▶ [DATASET RECORDS]

=== Section Start ===

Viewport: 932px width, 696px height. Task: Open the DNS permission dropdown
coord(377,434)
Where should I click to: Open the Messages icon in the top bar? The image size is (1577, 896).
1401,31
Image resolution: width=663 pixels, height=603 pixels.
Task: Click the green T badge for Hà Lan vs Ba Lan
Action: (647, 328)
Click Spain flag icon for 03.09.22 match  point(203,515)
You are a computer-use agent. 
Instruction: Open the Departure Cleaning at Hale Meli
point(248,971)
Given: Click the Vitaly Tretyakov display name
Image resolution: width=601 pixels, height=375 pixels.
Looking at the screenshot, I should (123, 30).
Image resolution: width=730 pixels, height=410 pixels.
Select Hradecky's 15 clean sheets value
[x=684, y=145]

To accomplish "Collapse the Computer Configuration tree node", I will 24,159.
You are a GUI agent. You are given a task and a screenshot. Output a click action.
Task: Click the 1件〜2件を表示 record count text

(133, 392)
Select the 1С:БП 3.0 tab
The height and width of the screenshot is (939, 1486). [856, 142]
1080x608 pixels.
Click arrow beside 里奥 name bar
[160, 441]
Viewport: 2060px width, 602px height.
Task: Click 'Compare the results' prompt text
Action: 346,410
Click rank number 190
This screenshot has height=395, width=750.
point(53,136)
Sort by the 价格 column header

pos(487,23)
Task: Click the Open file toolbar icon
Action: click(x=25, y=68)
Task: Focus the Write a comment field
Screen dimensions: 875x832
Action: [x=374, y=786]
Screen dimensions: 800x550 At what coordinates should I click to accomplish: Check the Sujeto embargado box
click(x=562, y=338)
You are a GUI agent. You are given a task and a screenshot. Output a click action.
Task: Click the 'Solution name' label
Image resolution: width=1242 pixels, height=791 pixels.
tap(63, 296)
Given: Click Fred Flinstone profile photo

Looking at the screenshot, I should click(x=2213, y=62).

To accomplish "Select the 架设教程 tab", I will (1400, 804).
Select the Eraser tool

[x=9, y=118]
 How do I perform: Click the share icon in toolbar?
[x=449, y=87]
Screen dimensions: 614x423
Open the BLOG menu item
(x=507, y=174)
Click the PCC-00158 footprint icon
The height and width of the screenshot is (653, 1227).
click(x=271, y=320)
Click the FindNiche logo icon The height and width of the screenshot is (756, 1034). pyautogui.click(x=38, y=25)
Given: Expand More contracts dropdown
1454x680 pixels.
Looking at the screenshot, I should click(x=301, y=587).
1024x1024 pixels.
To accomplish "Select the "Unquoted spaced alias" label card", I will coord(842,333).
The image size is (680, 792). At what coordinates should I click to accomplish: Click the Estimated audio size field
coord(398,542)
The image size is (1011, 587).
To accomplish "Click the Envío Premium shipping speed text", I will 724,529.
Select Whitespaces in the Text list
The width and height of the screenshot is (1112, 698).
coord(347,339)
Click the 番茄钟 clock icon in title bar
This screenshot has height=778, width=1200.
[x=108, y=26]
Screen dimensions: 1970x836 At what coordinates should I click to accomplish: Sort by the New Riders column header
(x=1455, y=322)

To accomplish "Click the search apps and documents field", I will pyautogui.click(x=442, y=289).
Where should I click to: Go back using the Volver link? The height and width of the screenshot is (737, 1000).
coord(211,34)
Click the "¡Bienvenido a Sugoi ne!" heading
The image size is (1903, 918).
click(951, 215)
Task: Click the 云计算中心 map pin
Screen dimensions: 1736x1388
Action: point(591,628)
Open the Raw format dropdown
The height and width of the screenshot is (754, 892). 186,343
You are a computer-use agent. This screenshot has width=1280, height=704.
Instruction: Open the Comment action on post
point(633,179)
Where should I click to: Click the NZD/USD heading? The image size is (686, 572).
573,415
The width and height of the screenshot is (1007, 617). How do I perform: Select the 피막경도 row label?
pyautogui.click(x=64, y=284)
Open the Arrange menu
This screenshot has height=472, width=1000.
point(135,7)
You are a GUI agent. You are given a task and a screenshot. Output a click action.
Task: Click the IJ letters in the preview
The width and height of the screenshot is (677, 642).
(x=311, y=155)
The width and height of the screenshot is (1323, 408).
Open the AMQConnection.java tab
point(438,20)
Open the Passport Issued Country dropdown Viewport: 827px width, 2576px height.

=== Section End ===

▶ [TASK OBJECTIVE]
Copy exactly. The range runs from the line containing "This screenshot has height=472, width=1000." through the last line of the data.

▶ [ANSWER TO THE EXERCISE]
This screenshot has height=472, width=1000.
point(135,7)
You are a GUI agent. You are given a task and a screenshot. Output a click action.
Task: Click the IJ letters in the preview
The width and height of the screenshot is (677, 642).
(x=311, y=155)
The width and height of the screenshot is (1323, 408).
Open the AMQConnection.java tab
point(438,20)
Open the Passport Issued Country dropdown Viewport: 827px width, 2576px height.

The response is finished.